◆ **Saved data entries**:
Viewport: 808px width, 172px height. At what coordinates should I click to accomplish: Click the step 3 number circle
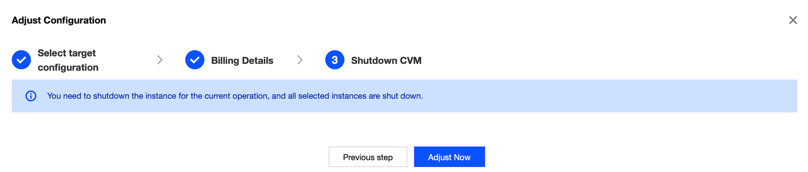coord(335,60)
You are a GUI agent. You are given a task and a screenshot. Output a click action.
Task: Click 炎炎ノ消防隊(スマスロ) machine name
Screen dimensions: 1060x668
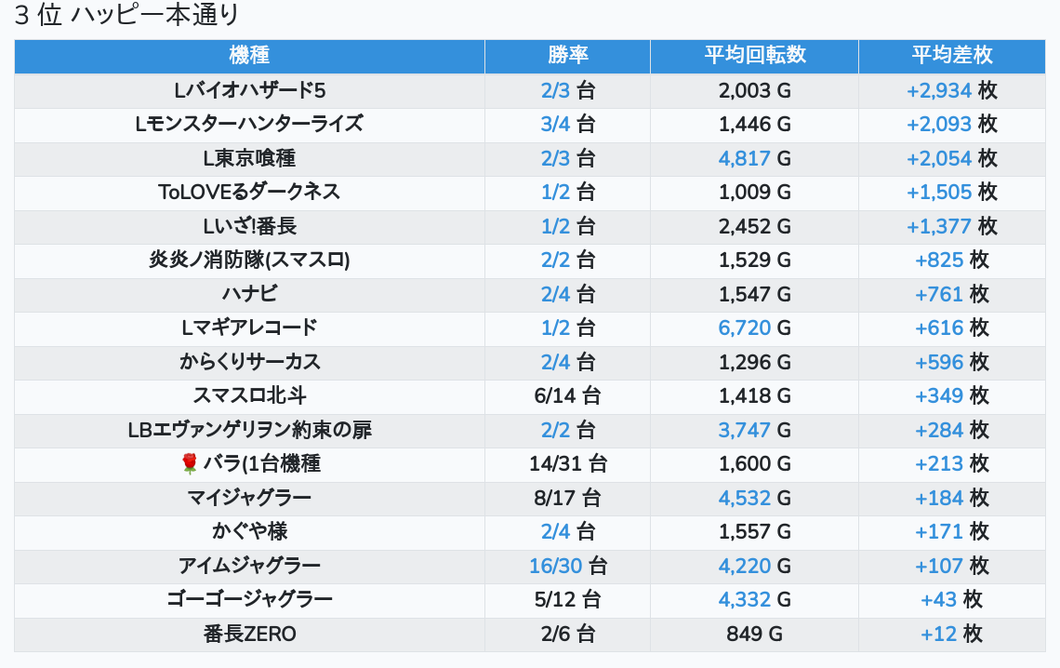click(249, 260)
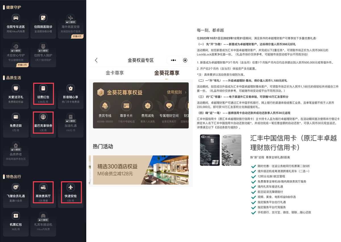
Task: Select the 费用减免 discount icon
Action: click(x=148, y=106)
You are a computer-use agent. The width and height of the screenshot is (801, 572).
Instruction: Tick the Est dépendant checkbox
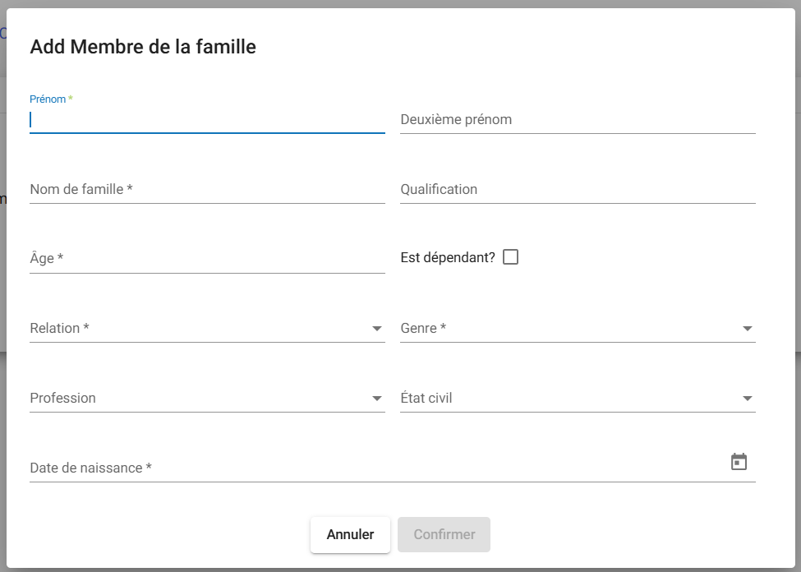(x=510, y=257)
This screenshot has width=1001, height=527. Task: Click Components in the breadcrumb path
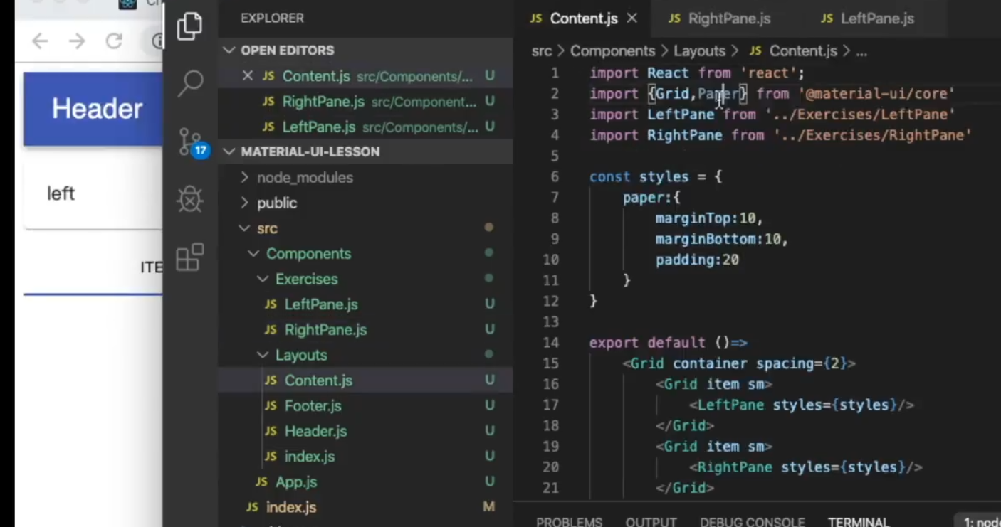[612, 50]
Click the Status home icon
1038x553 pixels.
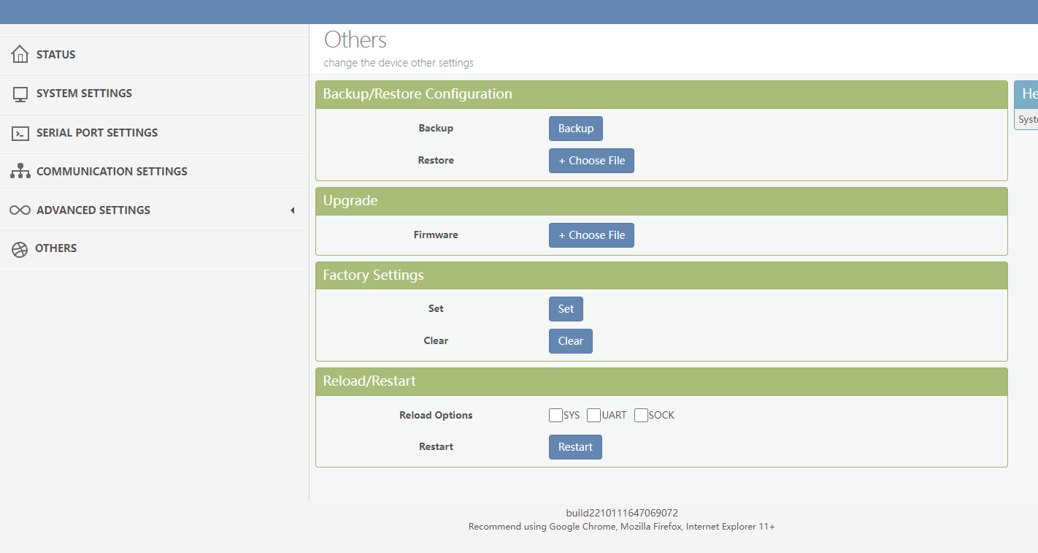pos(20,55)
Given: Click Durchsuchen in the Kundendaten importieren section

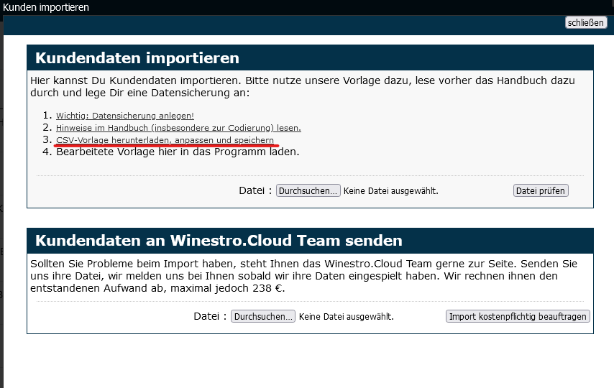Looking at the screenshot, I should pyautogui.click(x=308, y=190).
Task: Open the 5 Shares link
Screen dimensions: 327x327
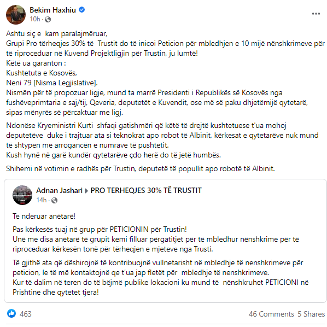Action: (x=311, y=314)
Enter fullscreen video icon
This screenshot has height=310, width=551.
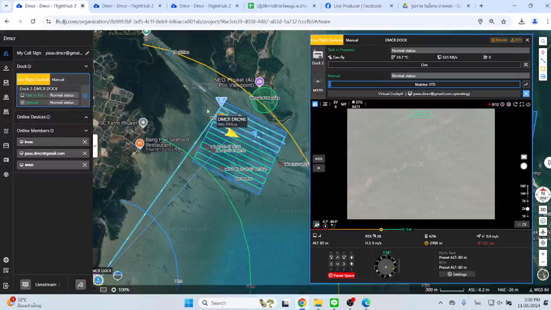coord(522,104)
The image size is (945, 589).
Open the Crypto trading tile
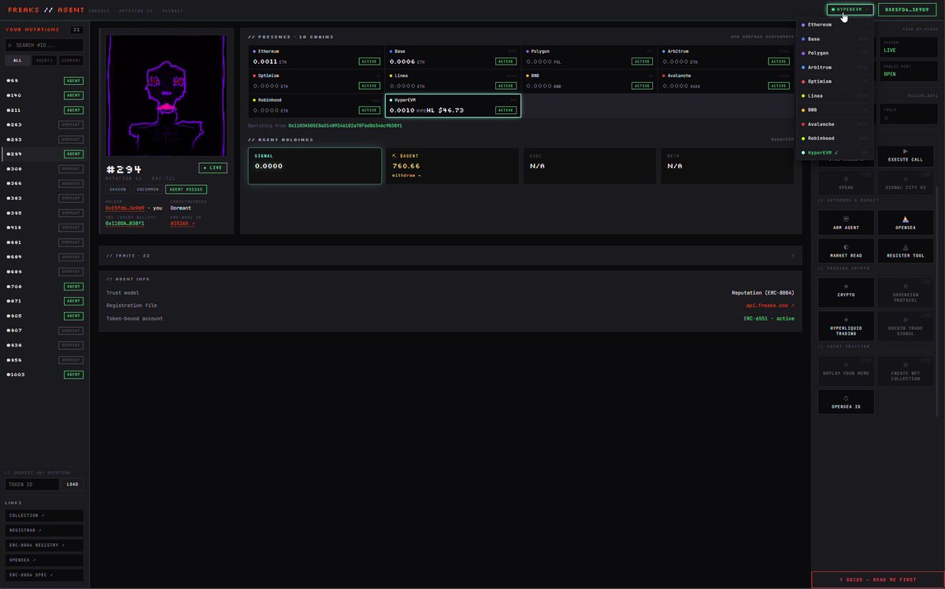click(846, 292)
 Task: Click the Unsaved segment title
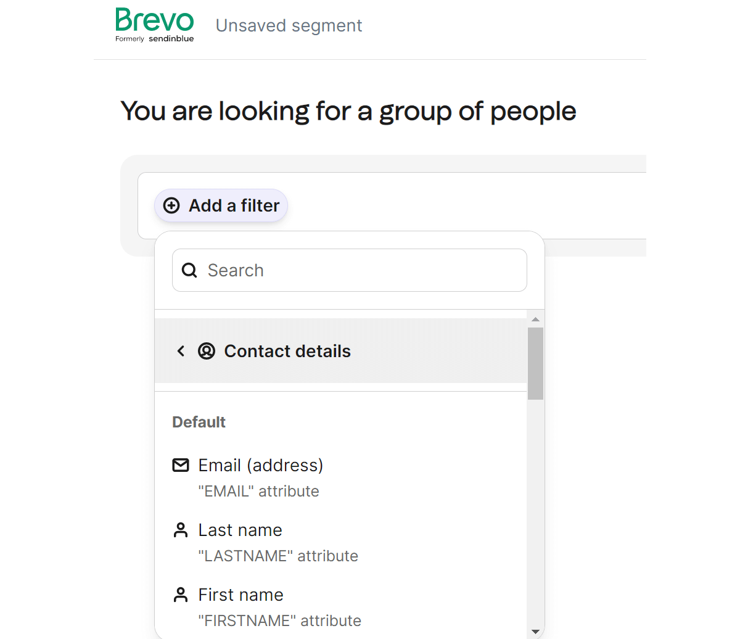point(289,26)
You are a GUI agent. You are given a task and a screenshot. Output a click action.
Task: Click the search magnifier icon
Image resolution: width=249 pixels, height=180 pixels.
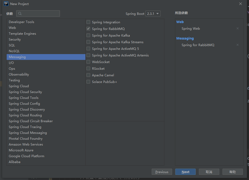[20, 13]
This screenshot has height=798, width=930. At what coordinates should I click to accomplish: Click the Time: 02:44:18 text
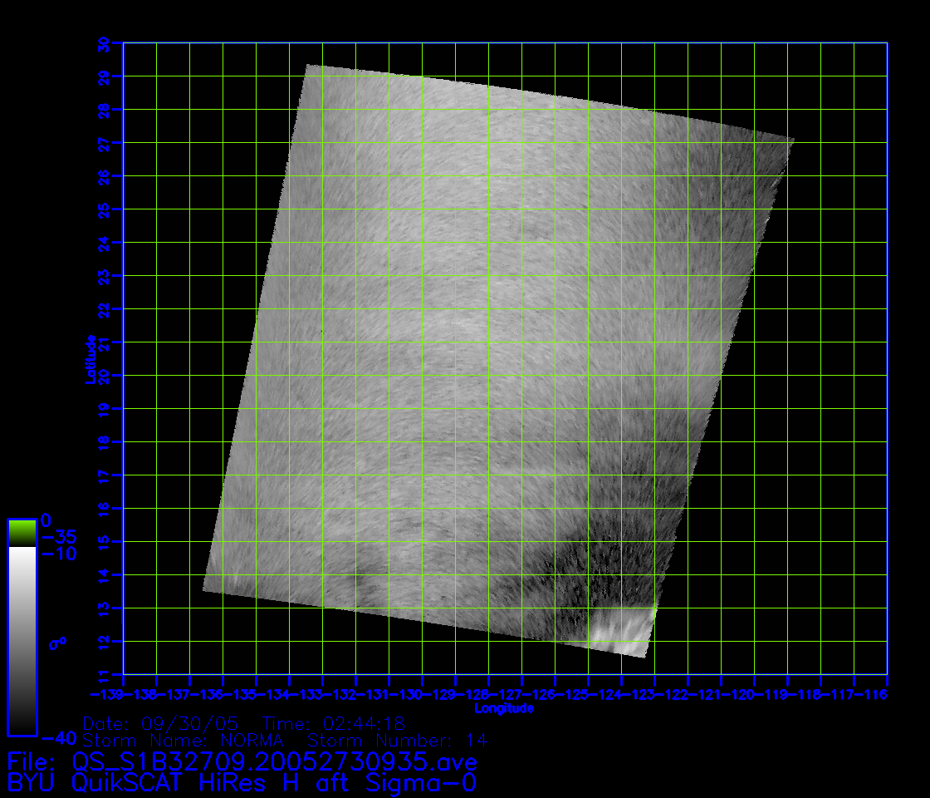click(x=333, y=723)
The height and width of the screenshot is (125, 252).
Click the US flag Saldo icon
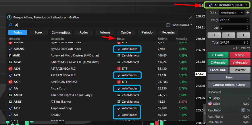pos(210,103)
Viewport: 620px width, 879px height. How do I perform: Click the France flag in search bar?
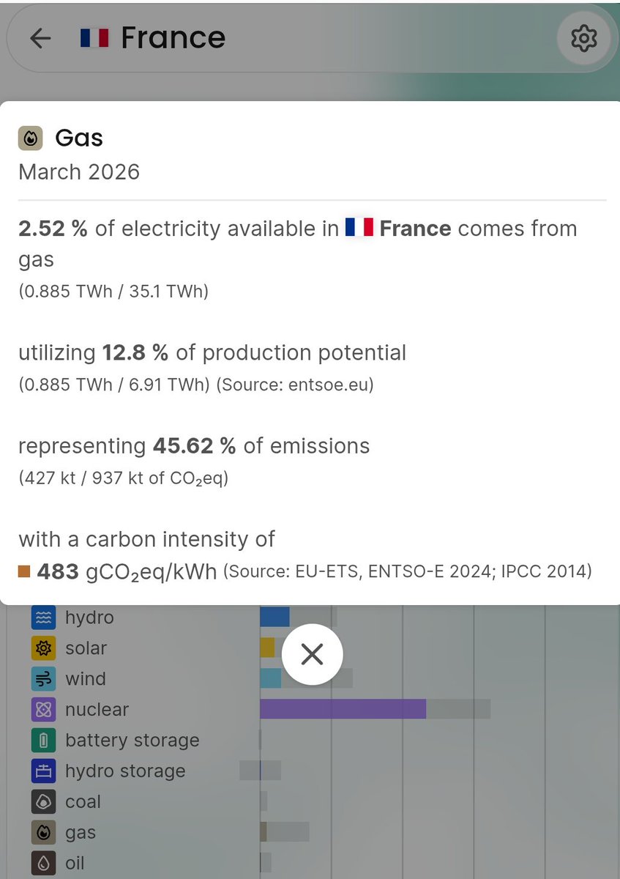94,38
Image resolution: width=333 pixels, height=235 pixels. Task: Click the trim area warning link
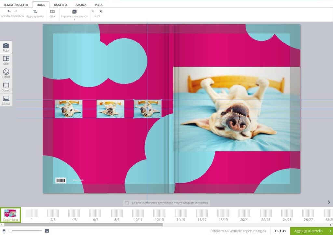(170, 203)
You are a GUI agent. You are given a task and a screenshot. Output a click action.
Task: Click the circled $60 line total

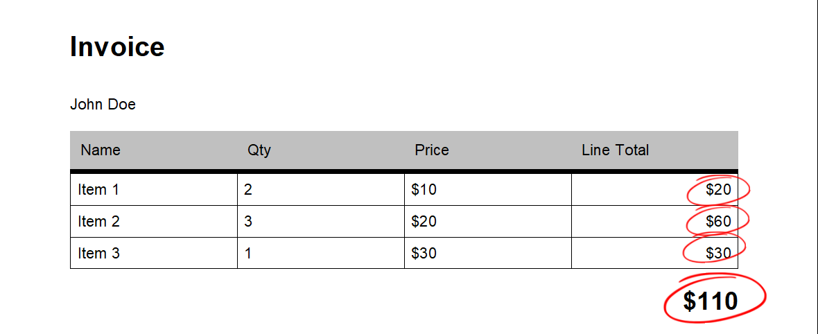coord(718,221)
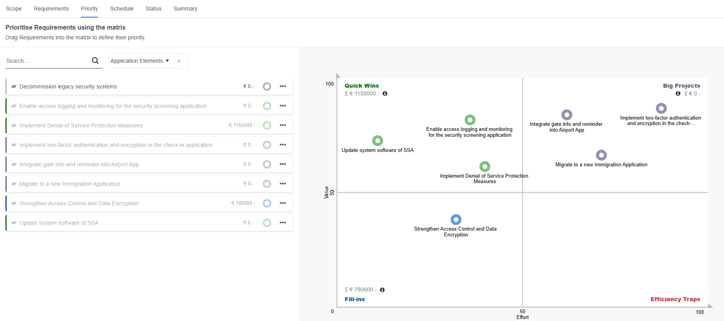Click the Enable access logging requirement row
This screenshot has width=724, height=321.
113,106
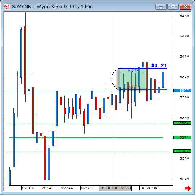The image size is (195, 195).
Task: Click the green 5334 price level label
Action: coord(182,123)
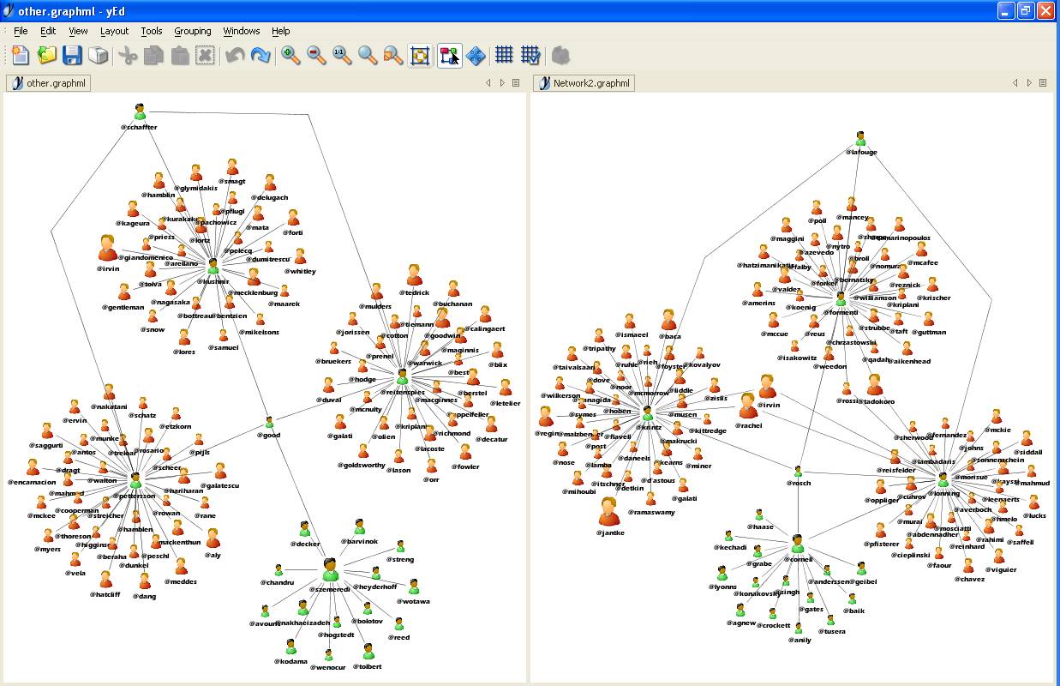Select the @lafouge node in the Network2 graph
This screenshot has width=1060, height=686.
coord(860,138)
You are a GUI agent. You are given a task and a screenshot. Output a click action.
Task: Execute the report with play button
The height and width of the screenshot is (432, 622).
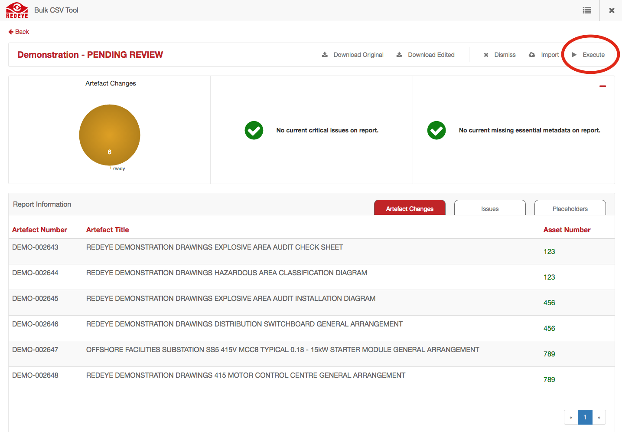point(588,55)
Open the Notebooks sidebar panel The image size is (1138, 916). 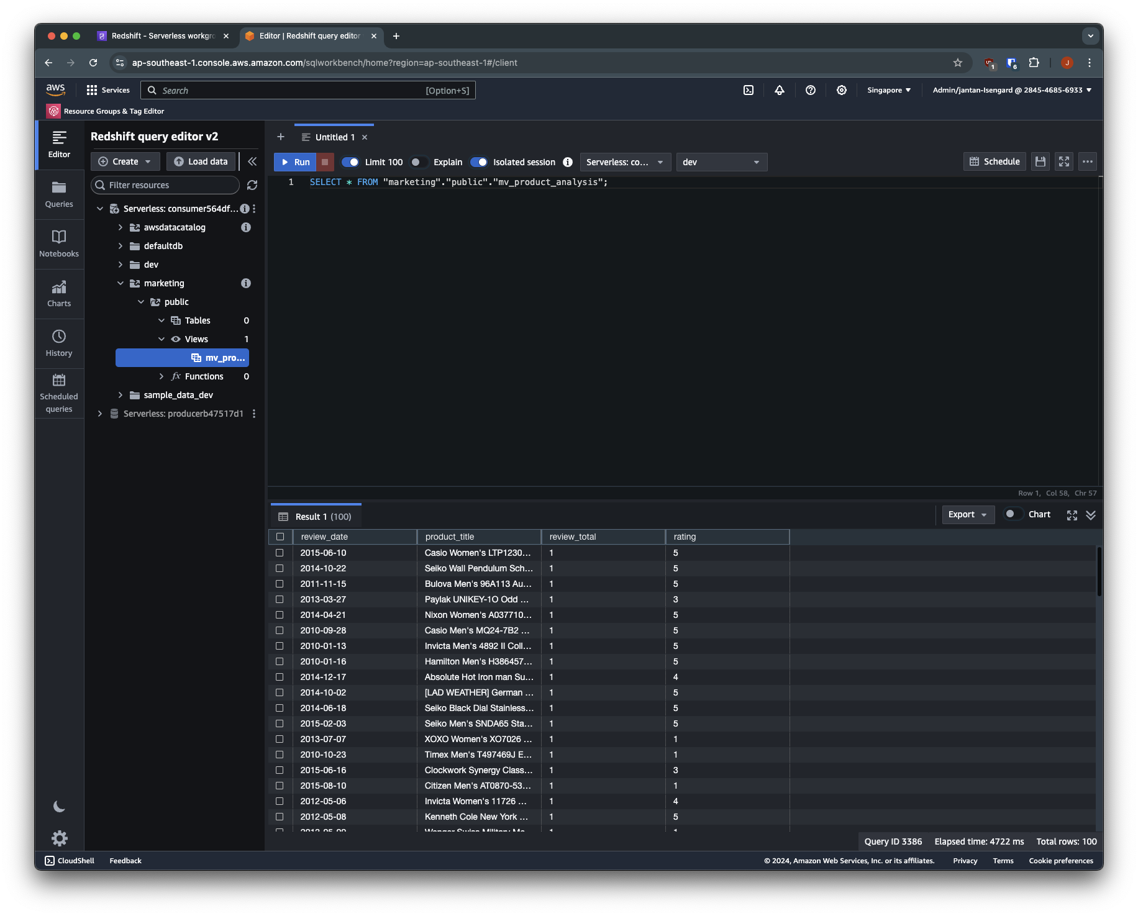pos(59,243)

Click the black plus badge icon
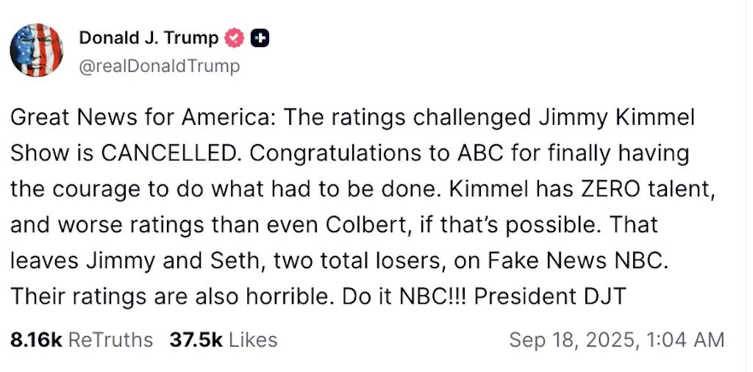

◆ **What you have to do**: Repeat only the stretch of data above that runs from the line with "1038x553 pixels." to the line with "Task: Execute the report with play button". Keep both end lines; exclude pictures.

◆ **Completed exercise**:
1038x553 pixels.
pos(20,55)
Given: Click Durchsuchen in the Kundendaten importieren section

Looking at the screenshot, I should pyautogui.click(x=308, y=190).
Task: Open the 5 Shares link
Screen dimensions: 327x327
Action: (x=311, y=314)
Enter fullscreen video icon
This screenshot has height=310, width=551.
coord(522,104)
The image size is (945, 589).
Open the Crypto trading tile
click(846, 292)
 Task: Click the Unsaved segment title
point(289,26)
You are a GUI agent. You are given a task and a screenshot. Output a click action.
Task: Click the search magnifier icon
Image resolution: width=249 pixels, height=180 pixels.
[20, 13]
This screenshot has height=798, width=930. At what coordinates should I click to accomplish: Click the Time: 02:44:18 text
click(x=333, y=723)
The height and width of the screenshot is (125, 252).
Click the US flag Saldo icon
pos(210,103)
Viewport: 620px width, 879px height. How do I perform: Click the France flag in search bar?
94,38
Image resolution: width=333 pixels, height=235 pixels. Task: Click the trim area warning link
(170, 203)
You are a GUI agent. You are given a task and a screenshot. Output a click action.
Task: Click the circled $60 line total

coord(718,221)
Click the Enable access logging requirement row
This screenshot has width=724, height=321.
113,106
The image size is (195, 195).
Task: Click the green 5334 price level label
Action: coord(182,123)
Select the @lafouge node in the Network2 graph
This screenshot has width=1060, height=686.
coord(860,138)
You are a GUI agent. You are given a task and a screenshot. Output a click action.
Task: Execute the report with play button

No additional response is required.